→ **Task instructions**
Repeat word for word the opening stretch of the entries, from the first line through the line containing "The width and height of the screenshot is (342, 257).".

Collection entries
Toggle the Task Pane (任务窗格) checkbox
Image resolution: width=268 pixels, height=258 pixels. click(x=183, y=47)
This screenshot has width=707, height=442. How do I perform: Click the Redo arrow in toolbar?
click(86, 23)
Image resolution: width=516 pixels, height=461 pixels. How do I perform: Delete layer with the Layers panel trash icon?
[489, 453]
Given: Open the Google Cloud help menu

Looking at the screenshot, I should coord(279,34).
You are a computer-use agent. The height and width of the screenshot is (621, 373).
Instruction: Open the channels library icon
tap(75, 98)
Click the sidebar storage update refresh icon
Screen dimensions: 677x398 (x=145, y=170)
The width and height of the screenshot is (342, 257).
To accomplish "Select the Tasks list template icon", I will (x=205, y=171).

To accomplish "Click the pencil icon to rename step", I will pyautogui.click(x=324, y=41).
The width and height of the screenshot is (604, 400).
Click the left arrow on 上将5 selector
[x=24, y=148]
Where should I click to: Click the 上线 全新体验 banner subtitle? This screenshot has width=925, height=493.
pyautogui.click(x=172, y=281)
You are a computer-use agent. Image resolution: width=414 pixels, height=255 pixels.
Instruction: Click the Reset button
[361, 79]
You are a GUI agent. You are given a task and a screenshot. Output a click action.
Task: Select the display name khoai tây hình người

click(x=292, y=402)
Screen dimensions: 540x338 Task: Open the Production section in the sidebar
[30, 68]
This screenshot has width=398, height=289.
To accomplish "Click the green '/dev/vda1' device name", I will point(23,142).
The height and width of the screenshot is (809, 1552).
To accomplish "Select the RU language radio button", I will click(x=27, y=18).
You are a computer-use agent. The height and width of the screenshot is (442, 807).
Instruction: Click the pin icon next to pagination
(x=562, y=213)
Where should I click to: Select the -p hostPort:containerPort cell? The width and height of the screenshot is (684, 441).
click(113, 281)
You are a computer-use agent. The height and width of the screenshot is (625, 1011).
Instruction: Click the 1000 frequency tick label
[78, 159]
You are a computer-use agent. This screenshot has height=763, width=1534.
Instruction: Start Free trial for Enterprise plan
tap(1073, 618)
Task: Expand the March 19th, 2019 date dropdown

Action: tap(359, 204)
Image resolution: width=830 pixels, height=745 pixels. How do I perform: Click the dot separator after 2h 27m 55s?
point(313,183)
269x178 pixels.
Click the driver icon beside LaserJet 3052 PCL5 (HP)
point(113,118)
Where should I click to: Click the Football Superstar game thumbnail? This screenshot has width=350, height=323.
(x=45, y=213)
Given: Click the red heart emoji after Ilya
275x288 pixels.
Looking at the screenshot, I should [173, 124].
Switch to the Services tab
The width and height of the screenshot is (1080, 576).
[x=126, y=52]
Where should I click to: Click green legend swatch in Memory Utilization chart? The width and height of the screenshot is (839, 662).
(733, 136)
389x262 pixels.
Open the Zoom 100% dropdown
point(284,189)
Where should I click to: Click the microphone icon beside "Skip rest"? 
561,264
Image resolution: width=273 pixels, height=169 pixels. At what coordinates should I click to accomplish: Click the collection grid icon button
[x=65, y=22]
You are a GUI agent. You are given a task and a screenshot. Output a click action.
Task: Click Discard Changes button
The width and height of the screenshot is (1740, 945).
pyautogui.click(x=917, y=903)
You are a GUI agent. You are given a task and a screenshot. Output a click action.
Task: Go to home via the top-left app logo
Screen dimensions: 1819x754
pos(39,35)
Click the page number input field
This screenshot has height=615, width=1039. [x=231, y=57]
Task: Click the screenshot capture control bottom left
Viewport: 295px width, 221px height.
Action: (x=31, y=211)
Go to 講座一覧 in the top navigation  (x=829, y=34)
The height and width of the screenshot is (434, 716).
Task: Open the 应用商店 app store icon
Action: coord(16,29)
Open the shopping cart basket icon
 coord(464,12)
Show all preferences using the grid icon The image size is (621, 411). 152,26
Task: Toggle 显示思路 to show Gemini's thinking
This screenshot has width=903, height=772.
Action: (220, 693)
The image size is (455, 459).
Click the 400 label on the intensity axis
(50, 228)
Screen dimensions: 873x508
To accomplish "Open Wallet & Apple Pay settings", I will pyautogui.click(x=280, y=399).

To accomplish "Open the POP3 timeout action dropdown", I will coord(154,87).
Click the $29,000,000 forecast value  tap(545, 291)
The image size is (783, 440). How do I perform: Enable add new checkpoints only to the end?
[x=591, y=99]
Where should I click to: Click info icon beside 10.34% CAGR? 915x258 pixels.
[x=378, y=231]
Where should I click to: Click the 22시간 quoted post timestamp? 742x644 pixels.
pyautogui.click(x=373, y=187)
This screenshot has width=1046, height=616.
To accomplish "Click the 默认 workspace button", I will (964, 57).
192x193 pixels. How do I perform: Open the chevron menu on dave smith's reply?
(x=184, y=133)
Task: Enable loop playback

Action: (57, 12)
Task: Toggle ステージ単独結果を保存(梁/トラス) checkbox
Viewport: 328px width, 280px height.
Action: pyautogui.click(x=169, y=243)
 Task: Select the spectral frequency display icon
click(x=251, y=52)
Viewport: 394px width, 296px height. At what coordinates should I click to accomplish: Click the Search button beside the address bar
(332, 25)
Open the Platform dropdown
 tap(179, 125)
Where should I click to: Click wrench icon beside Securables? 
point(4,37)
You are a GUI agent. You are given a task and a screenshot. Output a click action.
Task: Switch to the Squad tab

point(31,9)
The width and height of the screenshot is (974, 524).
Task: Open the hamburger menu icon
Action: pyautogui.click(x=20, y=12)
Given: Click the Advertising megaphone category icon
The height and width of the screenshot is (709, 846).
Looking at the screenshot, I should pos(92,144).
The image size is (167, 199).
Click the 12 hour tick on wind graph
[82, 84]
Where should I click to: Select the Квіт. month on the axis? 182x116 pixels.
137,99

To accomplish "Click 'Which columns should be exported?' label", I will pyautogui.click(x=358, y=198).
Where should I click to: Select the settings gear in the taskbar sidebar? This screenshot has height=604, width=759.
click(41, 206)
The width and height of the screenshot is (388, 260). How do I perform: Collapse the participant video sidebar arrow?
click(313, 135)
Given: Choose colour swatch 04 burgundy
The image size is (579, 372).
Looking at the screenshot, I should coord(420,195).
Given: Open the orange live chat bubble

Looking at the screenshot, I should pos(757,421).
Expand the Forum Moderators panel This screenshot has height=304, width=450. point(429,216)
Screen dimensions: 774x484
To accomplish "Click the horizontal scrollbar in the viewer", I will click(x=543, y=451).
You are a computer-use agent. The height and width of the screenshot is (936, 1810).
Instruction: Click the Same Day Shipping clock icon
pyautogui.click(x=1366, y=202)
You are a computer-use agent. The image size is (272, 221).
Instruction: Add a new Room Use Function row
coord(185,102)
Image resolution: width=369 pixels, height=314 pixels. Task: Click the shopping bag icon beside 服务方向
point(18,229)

→ **Answer to the exercise**
Toggle the Task Pane (任务窗格) checkbox
Image resolution: width=268 pixels, height=258 pixels. click(x=183, y=47)
This screenshot has width=707, height=442. How do I perform: Click the Redo arrow in toolbar?
click(86, 23)
Image resolution: width=516 pixels, height=461 pixels. How do I perform: Delete layer with the Layers panel trash icon?
[489, 453]
Given: Open the Google Cloud help menu

Looking at the screenshot, I should coord(279,34).
You are a computer-use agent. The height and width of the screenshot is (621, 373).
Instruction: Open the channels library icon
tap(75, 98)
Click the sidebar storage update refresh icon
Screen dimensions: 677x398 (x=145, y=170)
The width and height of the screenshot is (342, 257).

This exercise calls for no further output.